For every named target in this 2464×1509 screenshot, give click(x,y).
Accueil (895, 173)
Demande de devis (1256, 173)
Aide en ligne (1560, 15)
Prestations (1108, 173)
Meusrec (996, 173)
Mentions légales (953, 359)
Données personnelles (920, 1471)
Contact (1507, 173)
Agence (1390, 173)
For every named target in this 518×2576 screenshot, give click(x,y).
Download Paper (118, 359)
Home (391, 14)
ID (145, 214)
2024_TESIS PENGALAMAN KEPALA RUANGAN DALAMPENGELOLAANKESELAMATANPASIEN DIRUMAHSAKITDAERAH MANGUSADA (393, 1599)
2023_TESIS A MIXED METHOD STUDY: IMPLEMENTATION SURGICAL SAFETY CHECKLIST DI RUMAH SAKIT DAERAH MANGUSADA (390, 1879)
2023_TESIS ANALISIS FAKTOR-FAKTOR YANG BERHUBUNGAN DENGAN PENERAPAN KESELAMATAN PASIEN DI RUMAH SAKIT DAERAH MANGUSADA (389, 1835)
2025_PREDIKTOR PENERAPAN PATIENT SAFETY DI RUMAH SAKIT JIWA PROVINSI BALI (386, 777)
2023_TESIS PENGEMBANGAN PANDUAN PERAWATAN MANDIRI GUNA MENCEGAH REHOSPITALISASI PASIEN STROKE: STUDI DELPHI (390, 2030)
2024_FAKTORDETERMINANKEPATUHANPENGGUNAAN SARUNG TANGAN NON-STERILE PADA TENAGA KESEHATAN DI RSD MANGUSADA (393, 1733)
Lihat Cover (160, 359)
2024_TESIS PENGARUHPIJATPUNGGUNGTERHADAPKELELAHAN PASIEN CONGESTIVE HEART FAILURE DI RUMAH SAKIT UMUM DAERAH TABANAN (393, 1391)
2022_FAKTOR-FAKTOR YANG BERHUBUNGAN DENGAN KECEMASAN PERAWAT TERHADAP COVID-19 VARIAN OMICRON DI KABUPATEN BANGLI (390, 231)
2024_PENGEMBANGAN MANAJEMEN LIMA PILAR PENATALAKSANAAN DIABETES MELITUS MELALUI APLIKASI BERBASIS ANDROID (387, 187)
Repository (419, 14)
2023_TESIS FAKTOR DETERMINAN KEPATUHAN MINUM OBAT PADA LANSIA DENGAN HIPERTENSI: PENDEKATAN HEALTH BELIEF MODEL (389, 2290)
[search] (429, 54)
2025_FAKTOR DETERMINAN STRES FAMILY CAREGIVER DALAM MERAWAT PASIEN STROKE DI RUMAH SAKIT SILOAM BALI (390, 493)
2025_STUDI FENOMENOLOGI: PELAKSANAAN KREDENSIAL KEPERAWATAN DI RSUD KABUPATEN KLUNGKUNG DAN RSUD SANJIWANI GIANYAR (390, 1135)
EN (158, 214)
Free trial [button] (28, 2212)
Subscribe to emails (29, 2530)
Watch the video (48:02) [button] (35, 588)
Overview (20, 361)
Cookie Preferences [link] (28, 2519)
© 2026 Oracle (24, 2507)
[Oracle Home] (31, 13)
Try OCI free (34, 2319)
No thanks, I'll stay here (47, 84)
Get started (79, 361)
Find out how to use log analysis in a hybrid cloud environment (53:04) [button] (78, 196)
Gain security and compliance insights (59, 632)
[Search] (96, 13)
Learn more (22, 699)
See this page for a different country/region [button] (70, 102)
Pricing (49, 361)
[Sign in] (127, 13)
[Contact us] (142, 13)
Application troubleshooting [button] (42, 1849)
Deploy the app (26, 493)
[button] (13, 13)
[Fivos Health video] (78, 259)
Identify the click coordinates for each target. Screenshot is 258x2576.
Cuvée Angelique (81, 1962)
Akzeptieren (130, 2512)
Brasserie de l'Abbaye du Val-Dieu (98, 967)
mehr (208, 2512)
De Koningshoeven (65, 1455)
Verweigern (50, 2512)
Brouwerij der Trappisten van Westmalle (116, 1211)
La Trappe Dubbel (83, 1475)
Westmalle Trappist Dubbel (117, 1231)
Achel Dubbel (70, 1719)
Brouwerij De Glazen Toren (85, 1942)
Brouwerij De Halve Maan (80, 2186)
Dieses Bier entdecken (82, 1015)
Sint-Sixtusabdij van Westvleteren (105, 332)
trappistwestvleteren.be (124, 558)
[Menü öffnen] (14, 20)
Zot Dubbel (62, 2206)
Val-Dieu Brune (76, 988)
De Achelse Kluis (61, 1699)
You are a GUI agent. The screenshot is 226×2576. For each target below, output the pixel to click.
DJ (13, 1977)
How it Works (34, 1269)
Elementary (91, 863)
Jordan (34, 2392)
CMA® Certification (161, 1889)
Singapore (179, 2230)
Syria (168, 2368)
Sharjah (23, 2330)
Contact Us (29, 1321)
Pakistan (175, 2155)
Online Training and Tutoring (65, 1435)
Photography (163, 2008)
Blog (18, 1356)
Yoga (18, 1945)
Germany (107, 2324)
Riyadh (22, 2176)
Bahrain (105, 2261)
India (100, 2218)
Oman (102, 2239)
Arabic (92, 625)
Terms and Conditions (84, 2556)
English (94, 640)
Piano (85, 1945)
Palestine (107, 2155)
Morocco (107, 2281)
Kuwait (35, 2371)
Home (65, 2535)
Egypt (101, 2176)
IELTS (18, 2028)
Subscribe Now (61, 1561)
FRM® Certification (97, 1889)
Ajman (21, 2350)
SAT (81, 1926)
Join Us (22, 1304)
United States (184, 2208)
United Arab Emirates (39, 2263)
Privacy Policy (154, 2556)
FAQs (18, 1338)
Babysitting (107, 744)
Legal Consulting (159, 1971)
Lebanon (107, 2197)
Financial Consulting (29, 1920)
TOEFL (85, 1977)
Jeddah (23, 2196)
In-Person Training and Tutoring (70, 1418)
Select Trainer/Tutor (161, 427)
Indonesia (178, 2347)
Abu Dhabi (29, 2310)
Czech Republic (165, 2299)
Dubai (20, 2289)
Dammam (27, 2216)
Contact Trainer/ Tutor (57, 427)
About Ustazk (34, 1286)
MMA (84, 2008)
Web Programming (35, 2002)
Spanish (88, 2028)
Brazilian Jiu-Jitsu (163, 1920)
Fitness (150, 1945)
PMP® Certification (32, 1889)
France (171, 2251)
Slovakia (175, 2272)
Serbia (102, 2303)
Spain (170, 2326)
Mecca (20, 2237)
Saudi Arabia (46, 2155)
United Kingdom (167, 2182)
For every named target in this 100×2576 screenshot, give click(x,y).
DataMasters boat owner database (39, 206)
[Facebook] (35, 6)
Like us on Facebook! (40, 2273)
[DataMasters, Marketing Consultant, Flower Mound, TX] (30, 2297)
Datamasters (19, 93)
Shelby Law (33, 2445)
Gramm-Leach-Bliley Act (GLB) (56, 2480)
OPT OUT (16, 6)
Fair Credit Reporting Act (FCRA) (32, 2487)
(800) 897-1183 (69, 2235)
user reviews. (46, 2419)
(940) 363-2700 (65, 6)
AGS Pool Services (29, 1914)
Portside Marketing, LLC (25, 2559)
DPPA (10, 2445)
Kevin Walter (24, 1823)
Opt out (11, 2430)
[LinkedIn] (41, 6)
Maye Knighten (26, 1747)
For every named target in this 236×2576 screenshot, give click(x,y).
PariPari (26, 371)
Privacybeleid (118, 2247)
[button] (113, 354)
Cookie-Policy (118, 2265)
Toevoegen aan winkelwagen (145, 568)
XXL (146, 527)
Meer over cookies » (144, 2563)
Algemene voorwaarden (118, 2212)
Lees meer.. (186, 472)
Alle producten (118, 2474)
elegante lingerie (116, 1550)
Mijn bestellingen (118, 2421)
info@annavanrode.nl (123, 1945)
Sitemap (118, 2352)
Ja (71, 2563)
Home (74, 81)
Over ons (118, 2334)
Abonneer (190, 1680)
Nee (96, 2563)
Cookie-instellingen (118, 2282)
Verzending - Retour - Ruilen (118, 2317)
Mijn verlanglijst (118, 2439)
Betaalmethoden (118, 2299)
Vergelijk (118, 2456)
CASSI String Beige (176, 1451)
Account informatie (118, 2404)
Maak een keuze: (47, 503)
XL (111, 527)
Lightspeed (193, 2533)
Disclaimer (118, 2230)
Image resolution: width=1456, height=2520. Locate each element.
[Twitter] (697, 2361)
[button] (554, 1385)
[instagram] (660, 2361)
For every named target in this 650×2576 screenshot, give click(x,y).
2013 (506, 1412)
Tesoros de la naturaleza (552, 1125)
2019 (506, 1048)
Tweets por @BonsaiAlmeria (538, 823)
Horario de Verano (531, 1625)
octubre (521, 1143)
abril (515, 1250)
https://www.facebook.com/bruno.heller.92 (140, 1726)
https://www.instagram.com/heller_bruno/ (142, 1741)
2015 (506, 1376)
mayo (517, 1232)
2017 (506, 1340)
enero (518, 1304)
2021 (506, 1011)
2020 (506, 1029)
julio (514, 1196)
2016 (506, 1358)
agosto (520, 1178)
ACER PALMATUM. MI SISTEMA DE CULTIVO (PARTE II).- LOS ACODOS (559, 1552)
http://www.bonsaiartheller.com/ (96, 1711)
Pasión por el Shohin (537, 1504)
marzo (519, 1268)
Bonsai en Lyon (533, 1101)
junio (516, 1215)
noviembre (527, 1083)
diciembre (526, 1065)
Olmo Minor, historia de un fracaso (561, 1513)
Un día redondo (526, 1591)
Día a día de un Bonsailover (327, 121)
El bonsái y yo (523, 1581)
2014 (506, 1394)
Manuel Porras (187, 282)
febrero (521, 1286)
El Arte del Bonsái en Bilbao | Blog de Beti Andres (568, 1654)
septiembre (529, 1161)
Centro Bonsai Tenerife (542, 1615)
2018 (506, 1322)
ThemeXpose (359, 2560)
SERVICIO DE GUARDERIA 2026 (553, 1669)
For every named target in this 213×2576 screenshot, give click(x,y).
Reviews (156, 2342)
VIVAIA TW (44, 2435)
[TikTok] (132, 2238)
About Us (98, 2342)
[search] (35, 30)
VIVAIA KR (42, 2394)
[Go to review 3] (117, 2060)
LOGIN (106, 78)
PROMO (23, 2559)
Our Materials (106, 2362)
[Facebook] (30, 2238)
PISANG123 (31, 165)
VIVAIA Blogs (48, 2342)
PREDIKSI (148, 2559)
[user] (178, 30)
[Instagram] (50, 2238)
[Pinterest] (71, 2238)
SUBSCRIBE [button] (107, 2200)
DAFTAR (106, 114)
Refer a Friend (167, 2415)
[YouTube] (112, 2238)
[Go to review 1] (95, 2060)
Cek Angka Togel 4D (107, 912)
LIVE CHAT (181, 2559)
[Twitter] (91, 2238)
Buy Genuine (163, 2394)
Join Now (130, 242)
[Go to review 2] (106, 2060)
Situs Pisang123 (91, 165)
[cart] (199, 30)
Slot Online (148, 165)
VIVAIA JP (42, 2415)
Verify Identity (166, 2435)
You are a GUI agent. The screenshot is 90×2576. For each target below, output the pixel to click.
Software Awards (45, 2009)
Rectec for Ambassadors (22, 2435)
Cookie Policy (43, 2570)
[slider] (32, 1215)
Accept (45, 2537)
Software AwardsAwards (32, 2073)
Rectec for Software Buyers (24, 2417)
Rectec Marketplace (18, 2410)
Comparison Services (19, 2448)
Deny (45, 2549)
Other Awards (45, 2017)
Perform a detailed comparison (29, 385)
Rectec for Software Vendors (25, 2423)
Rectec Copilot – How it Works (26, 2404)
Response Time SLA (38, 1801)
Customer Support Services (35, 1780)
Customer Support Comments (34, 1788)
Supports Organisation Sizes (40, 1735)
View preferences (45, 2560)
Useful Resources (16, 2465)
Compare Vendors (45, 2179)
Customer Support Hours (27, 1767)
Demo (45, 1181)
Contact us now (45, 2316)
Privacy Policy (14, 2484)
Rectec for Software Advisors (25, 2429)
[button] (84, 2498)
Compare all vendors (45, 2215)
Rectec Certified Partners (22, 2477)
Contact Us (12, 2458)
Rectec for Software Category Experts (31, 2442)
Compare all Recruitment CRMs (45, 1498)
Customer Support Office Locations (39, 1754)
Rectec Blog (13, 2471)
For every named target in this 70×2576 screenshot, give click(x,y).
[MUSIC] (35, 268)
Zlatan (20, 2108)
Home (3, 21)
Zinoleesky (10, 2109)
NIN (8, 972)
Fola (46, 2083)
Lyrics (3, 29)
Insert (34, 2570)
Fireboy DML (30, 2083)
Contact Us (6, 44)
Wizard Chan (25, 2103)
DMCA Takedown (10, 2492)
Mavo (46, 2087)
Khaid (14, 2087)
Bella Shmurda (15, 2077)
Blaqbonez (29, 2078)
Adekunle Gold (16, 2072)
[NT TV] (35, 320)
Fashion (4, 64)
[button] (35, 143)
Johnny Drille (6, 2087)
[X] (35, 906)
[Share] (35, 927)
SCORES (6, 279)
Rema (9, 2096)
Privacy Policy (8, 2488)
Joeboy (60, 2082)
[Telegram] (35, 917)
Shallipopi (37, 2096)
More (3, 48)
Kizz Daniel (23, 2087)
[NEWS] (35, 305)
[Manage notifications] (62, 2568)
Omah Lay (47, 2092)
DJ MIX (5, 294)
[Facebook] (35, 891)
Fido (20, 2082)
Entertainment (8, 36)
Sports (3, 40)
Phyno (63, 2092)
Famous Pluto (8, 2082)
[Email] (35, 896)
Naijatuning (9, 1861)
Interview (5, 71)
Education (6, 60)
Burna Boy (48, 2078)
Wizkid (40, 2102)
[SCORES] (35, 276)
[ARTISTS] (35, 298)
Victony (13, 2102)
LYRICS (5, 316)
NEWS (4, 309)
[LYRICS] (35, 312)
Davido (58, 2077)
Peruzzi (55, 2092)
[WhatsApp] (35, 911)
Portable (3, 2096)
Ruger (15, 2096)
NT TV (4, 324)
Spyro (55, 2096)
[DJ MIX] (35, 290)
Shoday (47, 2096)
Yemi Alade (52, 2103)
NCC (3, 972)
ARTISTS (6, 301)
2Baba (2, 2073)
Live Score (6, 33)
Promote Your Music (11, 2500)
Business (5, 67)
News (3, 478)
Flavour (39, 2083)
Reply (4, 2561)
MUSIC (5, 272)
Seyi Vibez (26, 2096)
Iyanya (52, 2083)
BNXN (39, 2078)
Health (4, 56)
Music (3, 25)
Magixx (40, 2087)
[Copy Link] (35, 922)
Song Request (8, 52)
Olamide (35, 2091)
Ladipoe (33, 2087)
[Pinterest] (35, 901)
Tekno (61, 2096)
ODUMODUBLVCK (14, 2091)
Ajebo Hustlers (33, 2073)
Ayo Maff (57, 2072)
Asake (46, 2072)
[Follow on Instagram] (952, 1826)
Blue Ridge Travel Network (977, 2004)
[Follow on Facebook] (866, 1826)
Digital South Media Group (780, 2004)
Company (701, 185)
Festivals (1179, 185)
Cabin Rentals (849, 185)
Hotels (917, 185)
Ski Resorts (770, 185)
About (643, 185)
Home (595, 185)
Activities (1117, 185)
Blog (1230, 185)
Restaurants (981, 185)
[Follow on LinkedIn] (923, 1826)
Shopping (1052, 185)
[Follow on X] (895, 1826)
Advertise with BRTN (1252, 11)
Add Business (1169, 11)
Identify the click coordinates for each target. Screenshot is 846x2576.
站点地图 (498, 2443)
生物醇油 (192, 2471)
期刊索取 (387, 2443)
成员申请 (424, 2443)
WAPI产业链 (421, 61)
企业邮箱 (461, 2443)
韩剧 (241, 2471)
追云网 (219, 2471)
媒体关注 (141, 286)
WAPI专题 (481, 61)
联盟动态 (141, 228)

■ What you have to do:
Transcribe, exactly and without additions, the lines of the records above, beginning with the line that contains "Westmalle Trappist Dubbel (117, 1231)" and ending with the line that contains "How it Works (34, 1269)", both included.

■ Solution to the exercise:
Westmalle Trappist Dubbel (117, 1231)
Achel Dubbel (70, 1719)
Brouwerij De Glazen Toren (85, 1942)
Brouwerij De Halve Maan (80, 2186)
Dieses Bier entdecken (82, 1015)
Sint-Sixtusabdij van Westvleteren (105, 332)
trappistwestvleteren.be (124, 558)
[Menü öffnen] (14, 20)
Zot Dubbel (62, 2206)
Val-Dieu Brune (76, 988)
De Achelse Kluis (61, 1699)
You are a GUI agent. The screenshot is 226×2576. For each target below, output the pixel to click.
DJ (13, 1977)
How it Works (34, 1269)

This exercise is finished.